Advanced SQL Features:

# String functions and pattern matching
result = df.sql.query("""
    SELECT 
        name,
        UPPER(name) as upper_name,
        LENGTH(name) as name_length
    FROM df 
    WHERE name LIKE '%a%'
""")

# Date functions
result = df.sql.query("""
    SELECT 
        name,
        created_date,
        STRFTIME('%Y-%m', created_date) as year_month
    FROM df 
    ORDER BY created_date
""")

# Conditional logic with CASE statements
result = df.sql.query("""
    SELECT 
        name,
        score,
        CASE 
            WHEN score >= 90 THEN 'Excellent'
            WHEN score >= 80 THEN 'Good'
            WHEN score >= 70 THEN 'Average'
            ELSE 'Needs Improvement'
        END as grade
    FROM df 
    ORDER BY score DESC
""")

# Custom database URI for persistent storage
result = df.sql.query(
    "SELECT * FROM df WHERE x > 1",
    db_uri="sqlite:///my_database.db"
)

Key Features:

In-memory SQLite: Uses SQLite in-memory database for fast queries
Multiple Tables: Support for joining multiple DataFrames via the env parameter
Full SQL Support: Supports all standard SQL operations (SELECT, WHERE, JOIN, GROUP BY, HAVING, ORDER BY, etc.)
Type Safety: Comprehensive error handling and validation
Custom Database: Option to use custom database URIs for persistent storage
String & Date Functions: Full support for SQLite string and date manipulation functions
Conditional Logic: CASE statements and complex WHERE clauses
Aggregations: GROUP BY, HAVING, and all standard aggregation functions

Metadata Management

# Get/Set DataFrame name and description
df.super.name = "my_dataframe"
df.super.description = "Description of my dataframe"

# Get/Set column descriptions
df.super.set_column_description("column_name", "Description of column")
df.super.set_column_descriptions({
    "col1": "Description 1",
    "col2": "Description 2"
}, errors='raise')  # errors can be 'raise', 'ignore', or 'warn'

# Get column information
description = df.super.get_column_description("column_name")
all_descriptions = df.super.column_descriptions
column_types = df.super.column_types

# Refresh column type inference
df.super.refresh_column_types()

Schema Generation

# Generate schema in different formats
schema = df.super.get_schema(
    format_type='text',  # Options: 'json', 'markdown', 'text', 'yaml'
    max_rows=5  # Number of sample rows to include
)

# Custom schema template
template = """
DataFrame Name: {name}
DataFrame Description: {description}

Shape: {shape}

Columns:
{column_info}
"""
schema = df.super.get_schema(template=template)

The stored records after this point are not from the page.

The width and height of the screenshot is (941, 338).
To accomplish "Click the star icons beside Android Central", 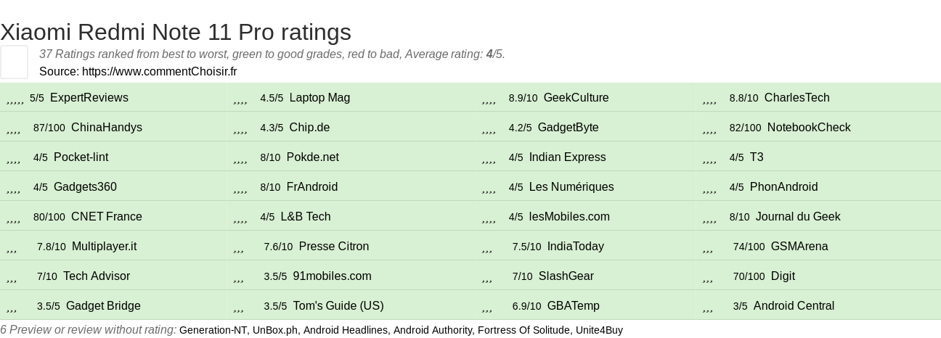I will tap(708, 307).
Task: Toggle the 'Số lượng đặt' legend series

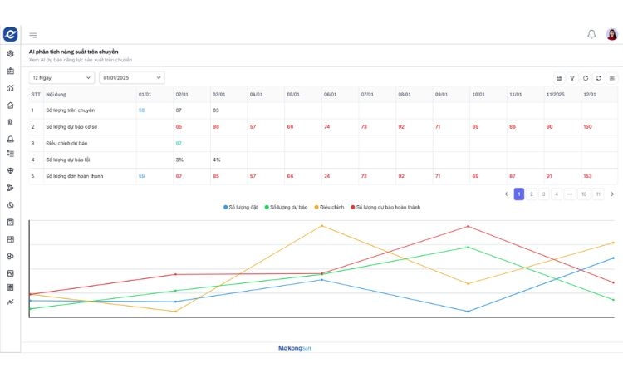Action: coord(242,207)
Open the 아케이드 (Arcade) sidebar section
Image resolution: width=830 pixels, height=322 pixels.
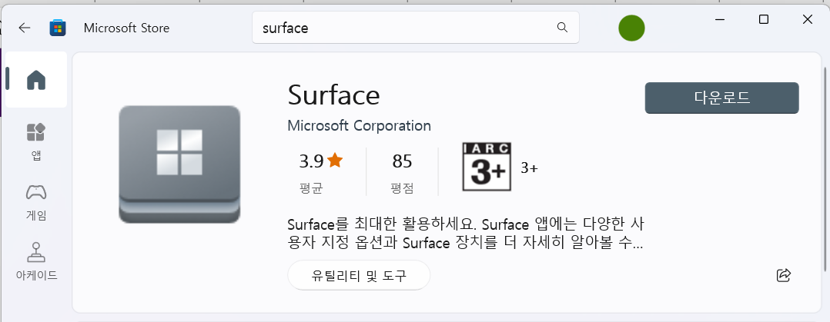tap(36, 262)
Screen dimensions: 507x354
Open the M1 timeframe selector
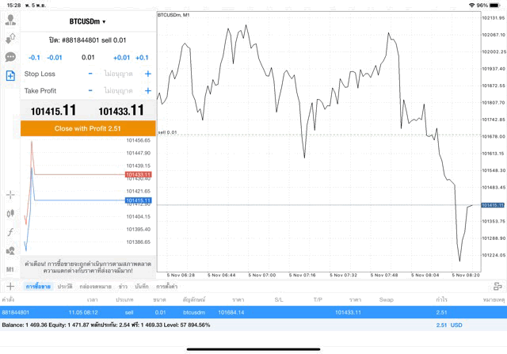tap(10, 269)
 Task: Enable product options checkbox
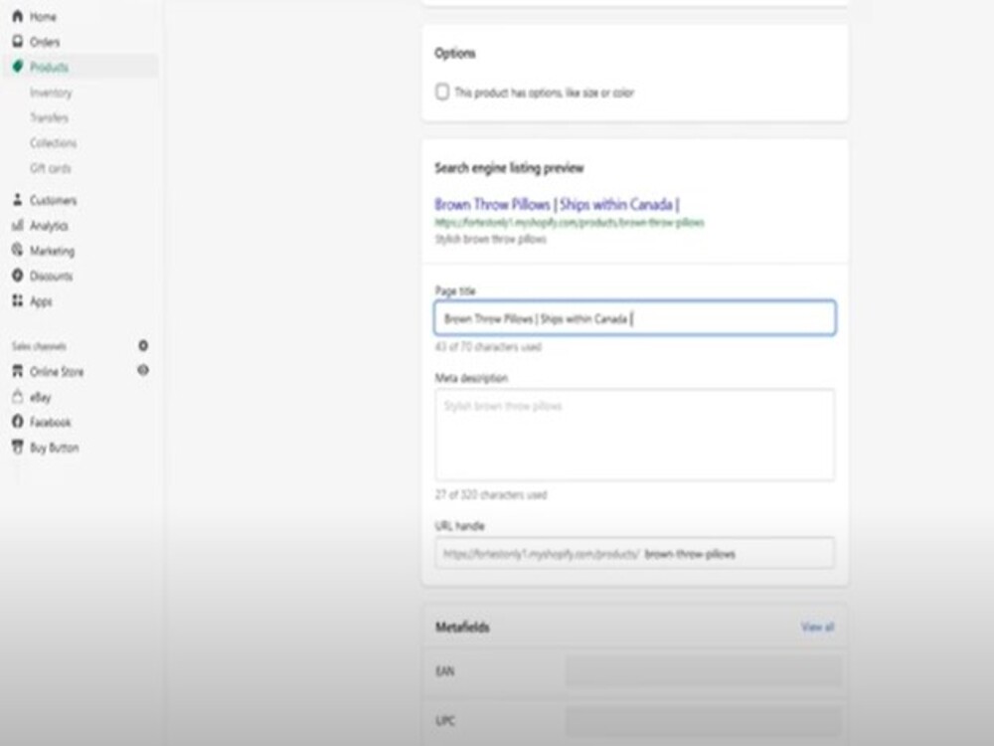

Required template elements:

{name}: DataFrame name
{description}: DataFrame description
{shape}: DataFrame shape as string
{column_info}: Formatted column information

Optional template elements:

{columns}: Raw column list (alternative to {column_info})

LLM Integration and Usage

SuperPandas supports multiple LLM providers through the smolagents package:

from superpandas import available_providers

# List available providers
providers = available_providers
print(providers.keys())

Available providers:

lite: LiteLLM (LiteLLMModel)
openai: OpenAI API (OpenAIServerModel)
hf: Hugging Face API (HfApiModel)
tf: Local Transformers (TransformersModel)
vllm: VLLM (VLLMModel)
mlx: MLX (MLXModel)
openai_az: Azure OpenAI (AzureOpenAIServerModel)
bedrock: Amazon Bedrock (AmazonBedrockServerModel)

from superpandas import SuperPandasConfig

# Initialize config
config = SuperPandasConfig()
config.provider = 'hf'  # Available providers: 'lite', 'openai', 'hf', 'tf', 'vllm', 'mlx', 'openai_az', 'bedrock'
config.model = "meta-llama/Llama-3.2-3B-Instruct"

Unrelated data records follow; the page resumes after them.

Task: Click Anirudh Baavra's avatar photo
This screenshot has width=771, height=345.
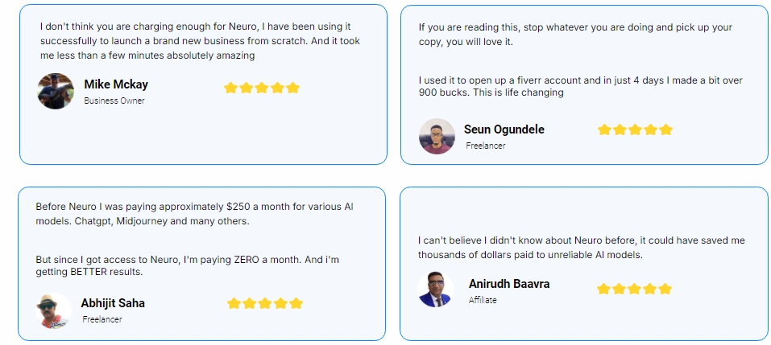Action: [436, 290]
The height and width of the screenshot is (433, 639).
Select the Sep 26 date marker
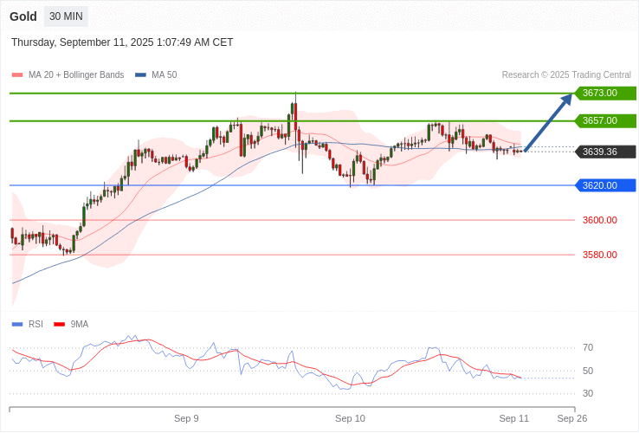(571, 418)
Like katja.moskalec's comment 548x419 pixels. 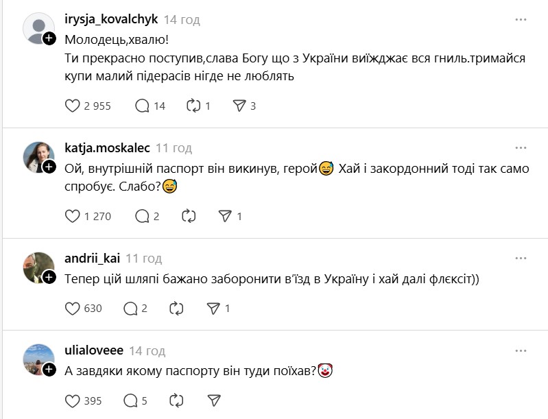point(72,216)
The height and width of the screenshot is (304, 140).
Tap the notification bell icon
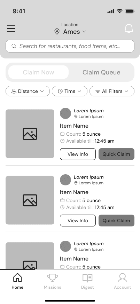pyautogui.click(x=129, y=29)
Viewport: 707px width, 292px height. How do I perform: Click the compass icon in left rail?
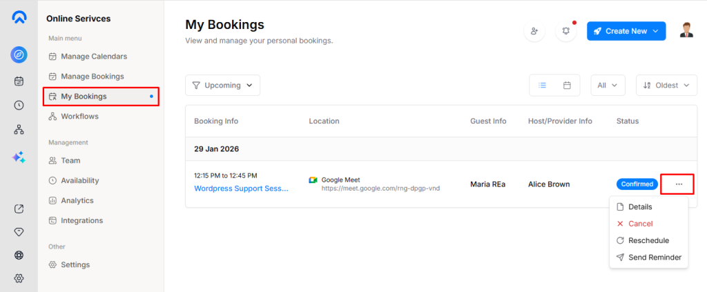point(19,55)
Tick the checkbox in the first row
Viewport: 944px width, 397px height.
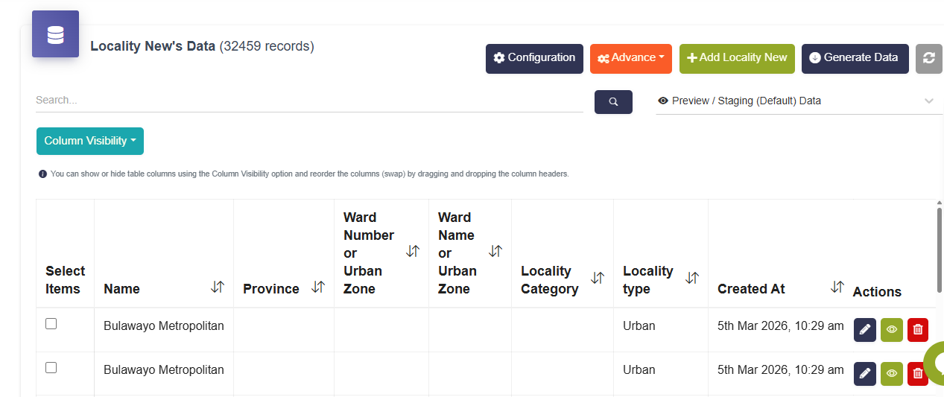[x=51, y=323]
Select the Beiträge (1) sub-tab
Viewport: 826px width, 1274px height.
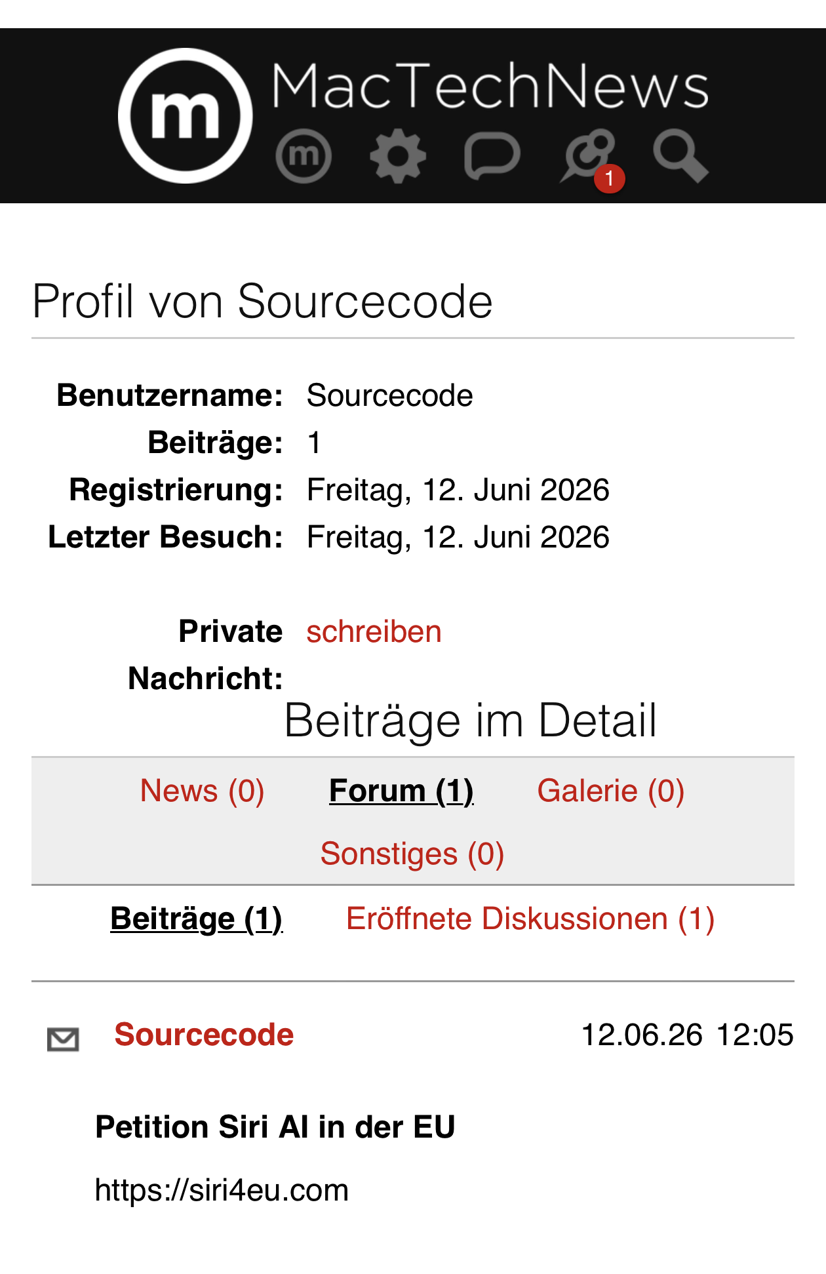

# Configure at the DataFrame level
df.super.config = config

# Auto-describe your DataFrame
df.super.auto_describe(
    generate_name=True,
    generate_description=True,
    generate_column_descriptions=True,
    existing_values='warn'  # Options: 'warn', 'skip', 'overwrite'
)

# Query the DataFrame
response = df.super.query("What are the key trends in this data?")

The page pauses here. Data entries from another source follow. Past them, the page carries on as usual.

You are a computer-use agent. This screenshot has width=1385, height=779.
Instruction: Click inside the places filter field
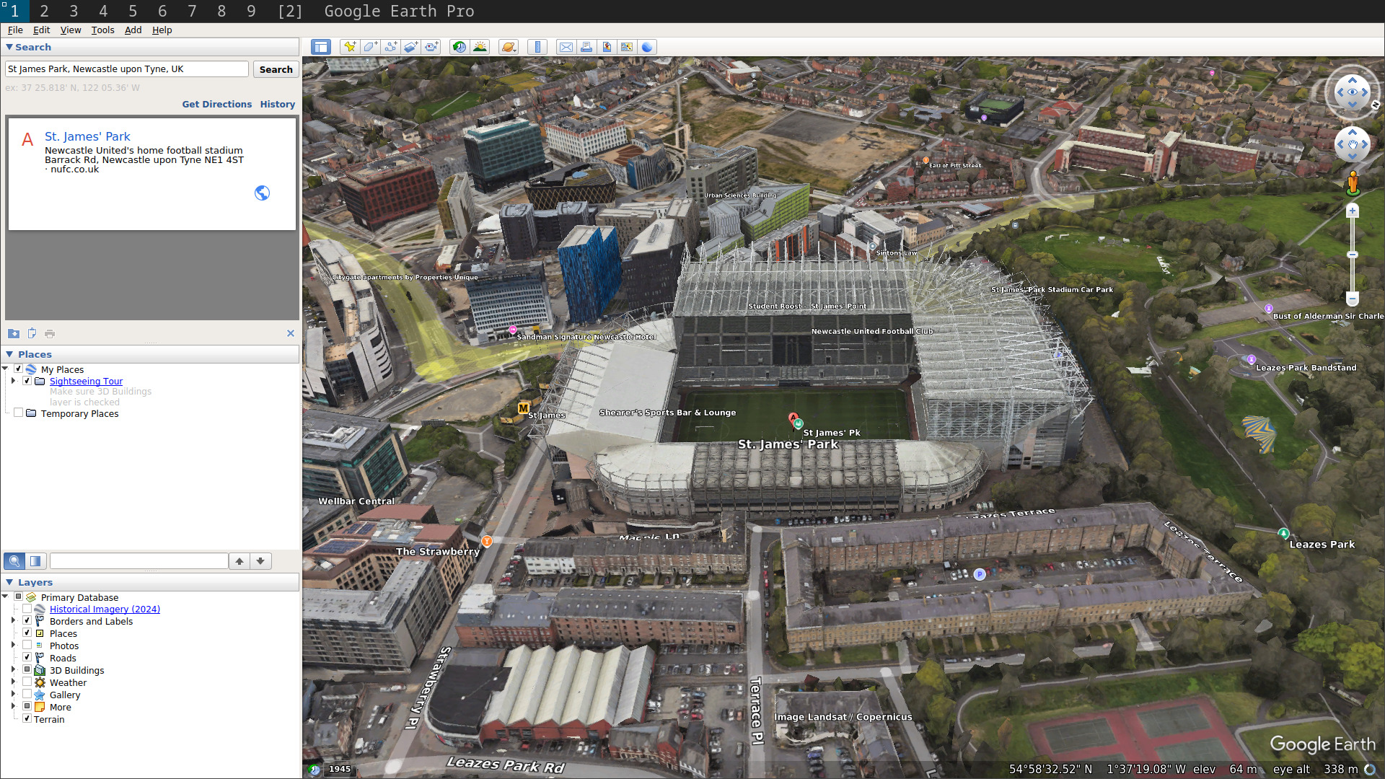click(139, 560)
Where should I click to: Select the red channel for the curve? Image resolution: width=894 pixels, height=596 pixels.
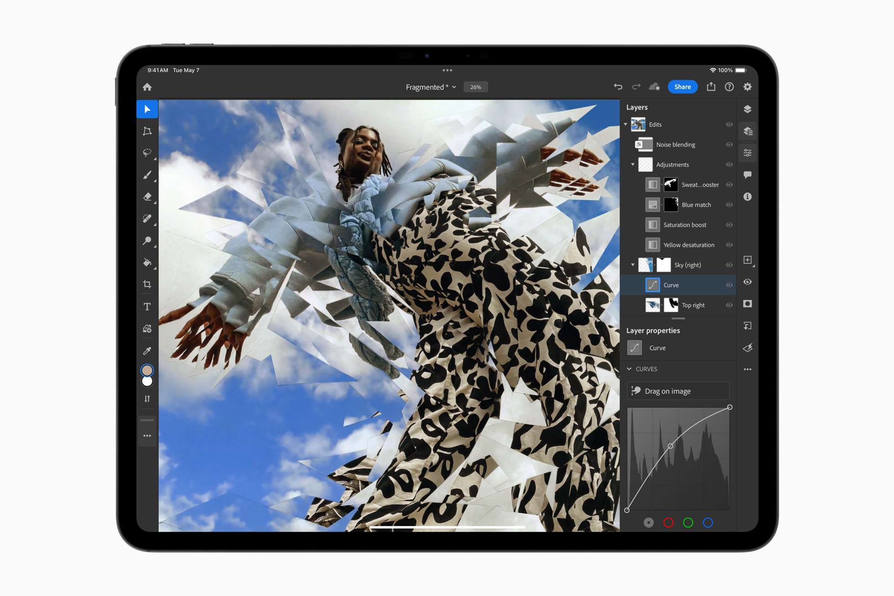(x=669, y=523)
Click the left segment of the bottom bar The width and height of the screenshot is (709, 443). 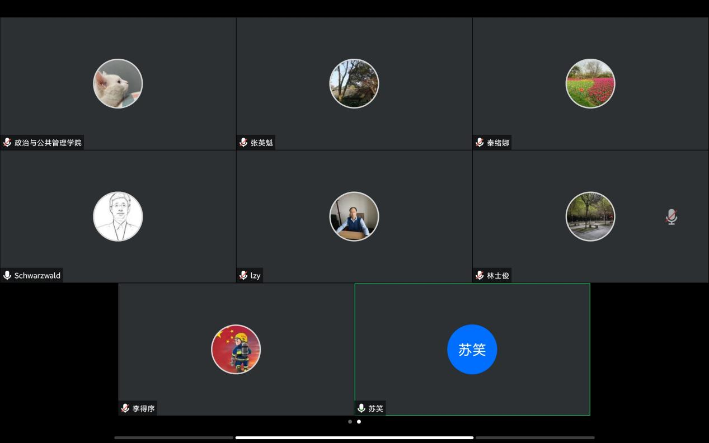pyautogui.click(x=173, y=437)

LangGraph Agent for Code Execution

The LangGraph agent provides intelligent code execution for data analysis:

# Basic usage with the agent
result = df.super.analyze_with_agent(
    query="Calculate the average salary by department",
    max_iterations=5
)

print(result['formatted_response'])
print(result['result'])

# Direct agent usage
from superpandas.langgraph_agent import run_agent

result = run_agent(
    query="Find employees with salary above the median",
    dataframe=df,
    max_iterations=3
)

The agent workflow:

Code Generation: Generates Python code based on your query
Code Execution: Safely executes the code
Error Handling: If errors occur, reflects and tries again
Response Formatting: Provides clear explanations of results

Serialization

CSV with Metadata

# Save with metadata
df.super.to_csv("data.csv", include_metadata=True, index=False)
# This will save all the metadata into a file data_metadata.json alongwith the actual data in data.csv.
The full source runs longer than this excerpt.